Exercise details — Please copy every record below exactly, but leave the pictures out.

[[ Provided material, beginning ]]

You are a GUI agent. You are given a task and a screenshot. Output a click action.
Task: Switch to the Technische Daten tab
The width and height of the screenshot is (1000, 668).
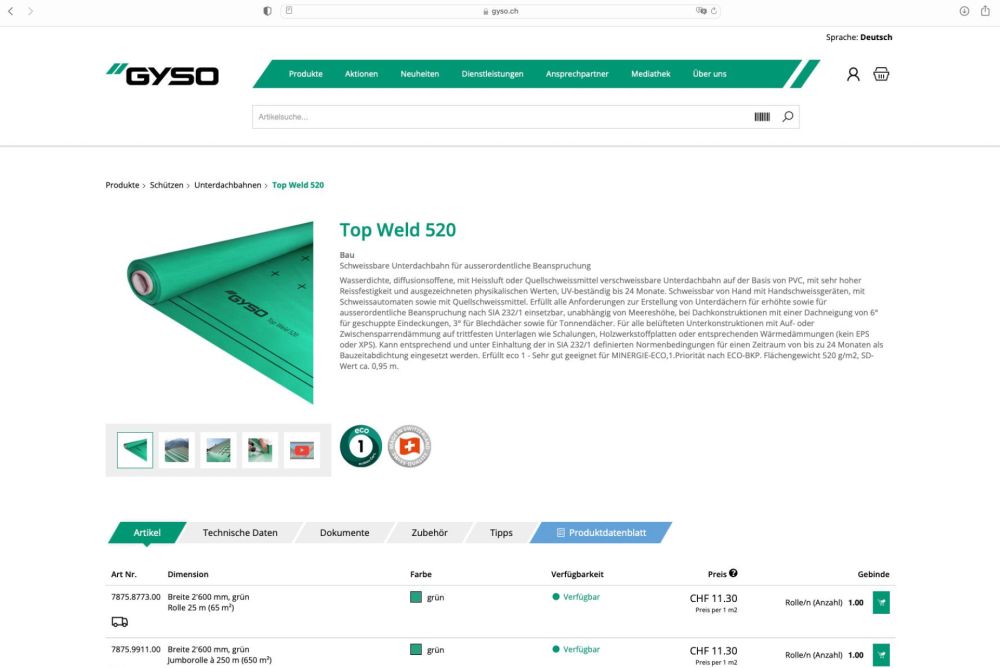[x=240, y=533]
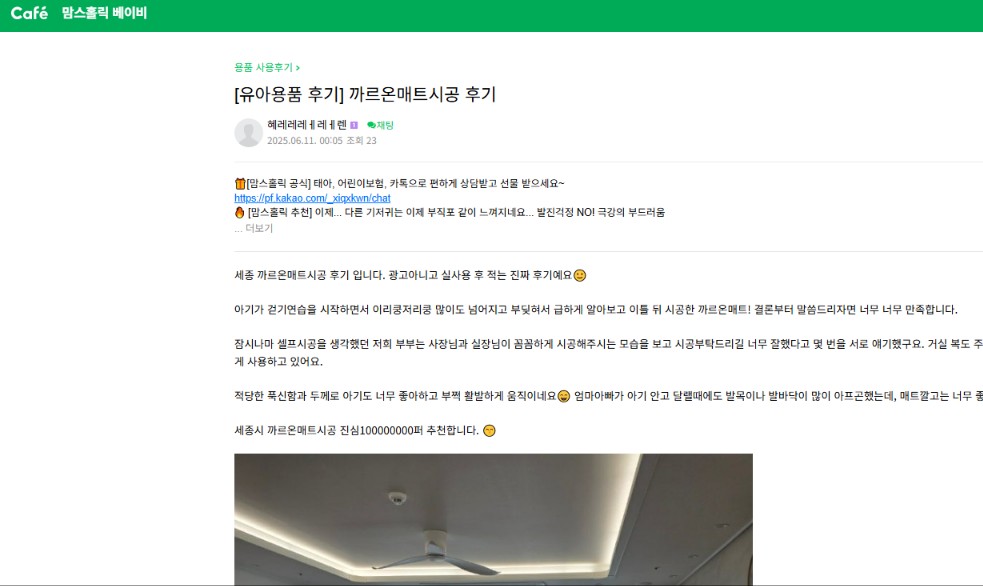Click the grinning emoji after 움직이네요
This screenshot has height=586, width=983.
(x=564, y=396)
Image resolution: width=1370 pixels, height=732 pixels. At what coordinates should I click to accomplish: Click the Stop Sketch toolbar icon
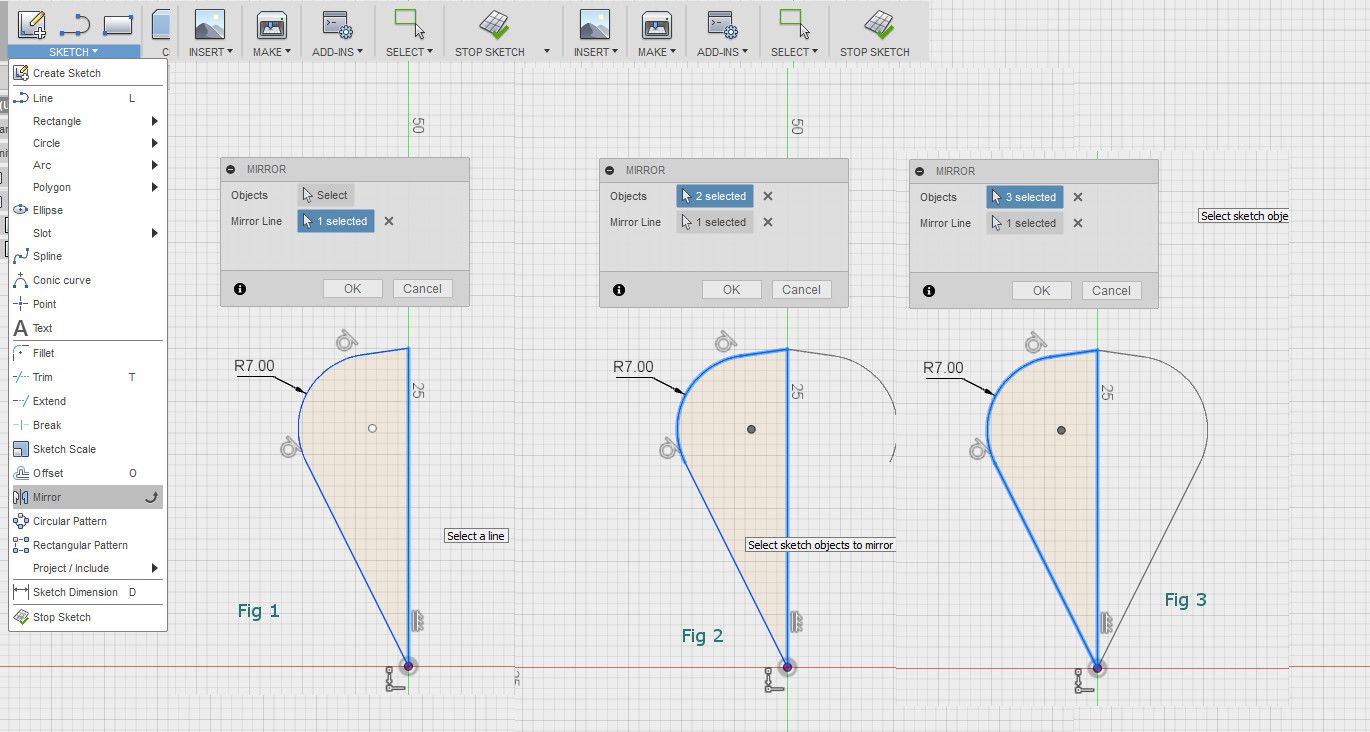click(x=492, y=27)
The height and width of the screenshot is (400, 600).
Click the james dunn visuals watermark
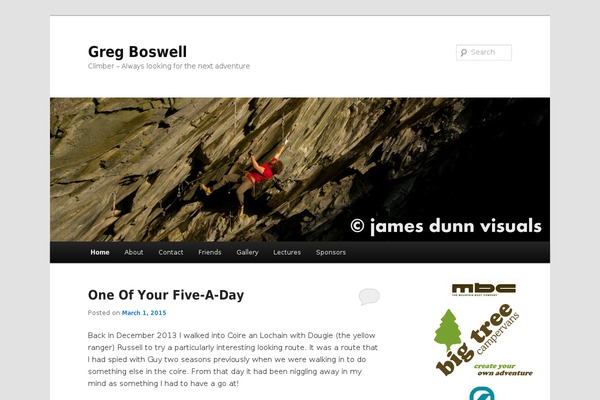446,226
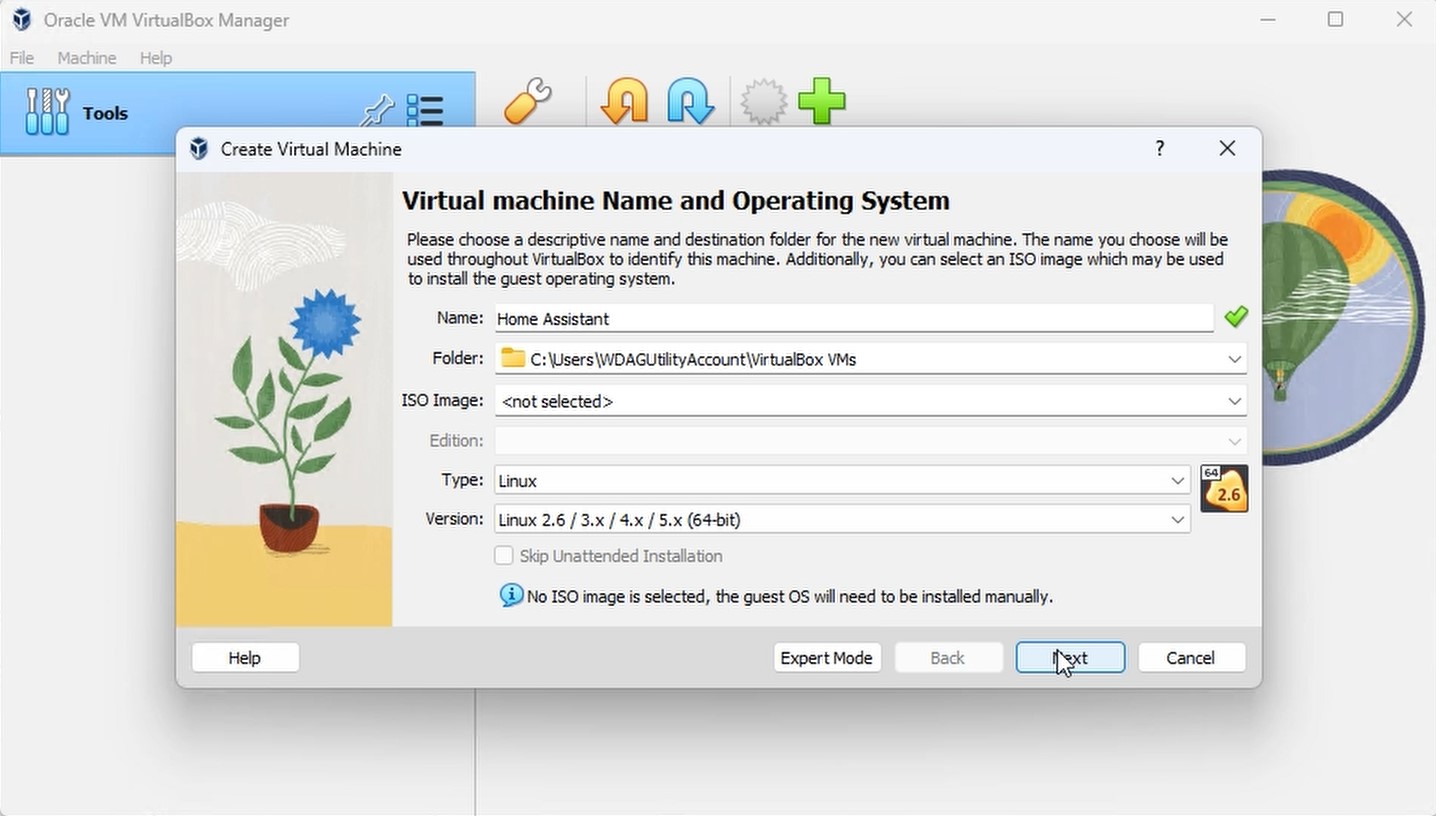Switch to Expert Mode
The image size is (1436, 816).
pyautogui.click(x=826, y=657)
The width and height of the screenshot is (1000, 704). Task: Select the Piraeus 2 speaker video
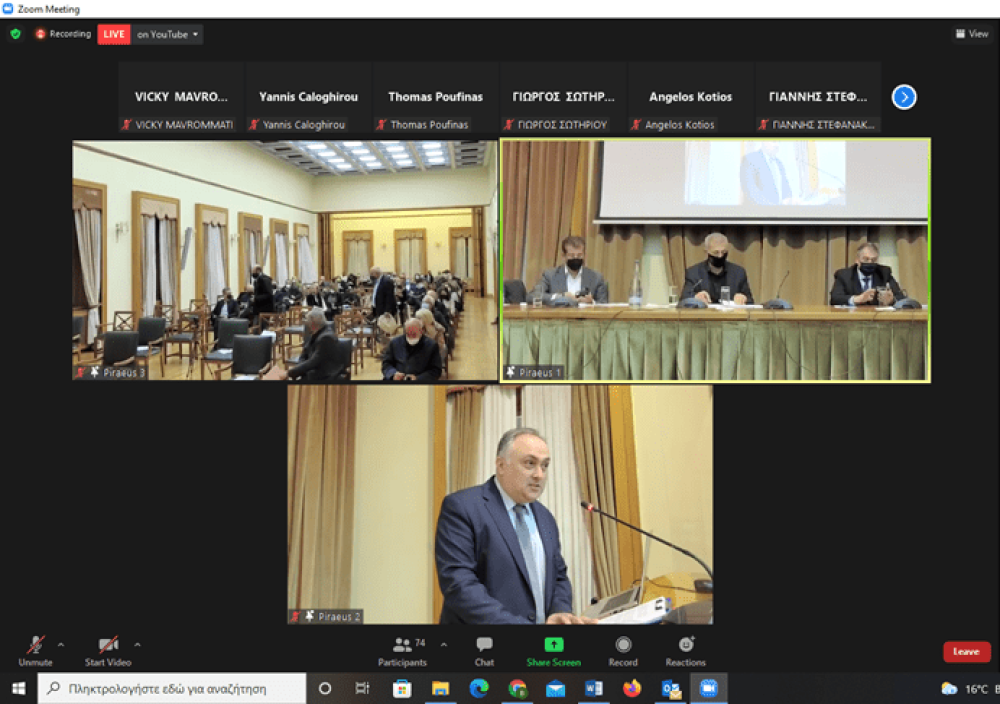pos(500,504)
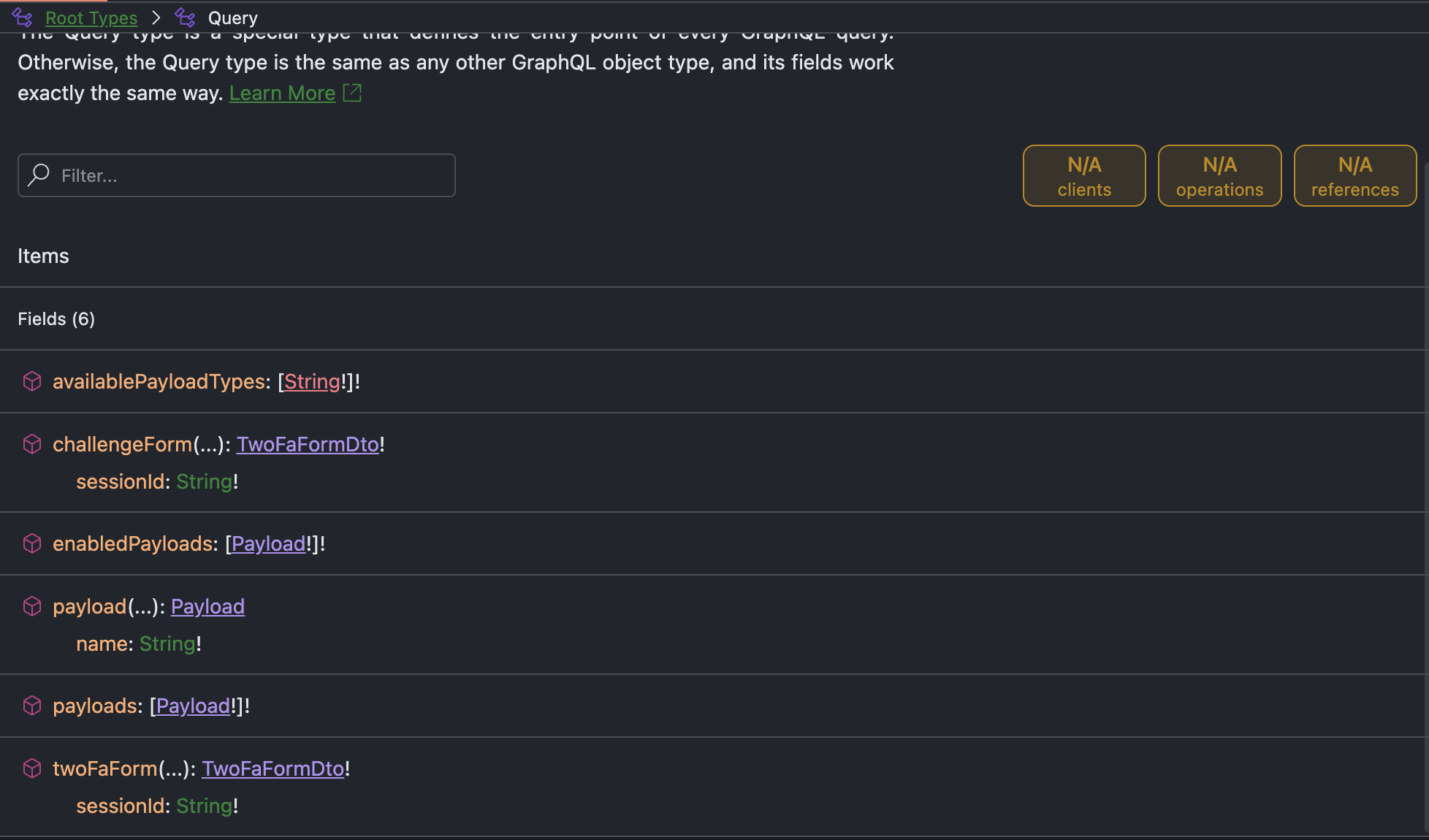Click the cube icon beside availablePayloadTypes field

pyautogui.click(x=32, y=381)
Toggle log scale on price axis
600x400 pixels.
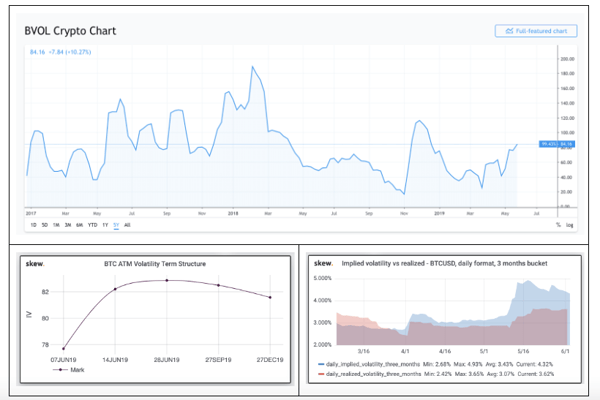pos(569,224)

[[ Provided material, end ]]

Answer section —
You are a GUI agent. You are given a task and a screenshot. Output a click action.
Task: Switch to the Technische Daten tab
The width and height of the screenshot is (1000, 668).
[x=240, y=533]
Click the grinning emoji after 움직이네요
This screenshot has height=586, width=983.
(x=564, y=396)
Image resolution: width=1370 pixels, height=732 pixels. At what coordinates should I click to accomplish: Click the Stop Sketch toolbar icon
click(x=492, y=27)
The height and width of the screenshot is (400, 600).
Click the james dunn visuals watermark
446,226
Switch to Expert Mode
The image size is (1436, 816).
pyautogui.click(x=826, y=657)
The width and height of the screenshot is (1000, 704). Task: Select the Piraeus 2 speaker video
pos(500,504)
Click the cube icon beside availablePayloadTypes field

pyautogui.click(x=32, y=381)
Toggle log scale on price axis
600x400 pixels.
pos(569,224)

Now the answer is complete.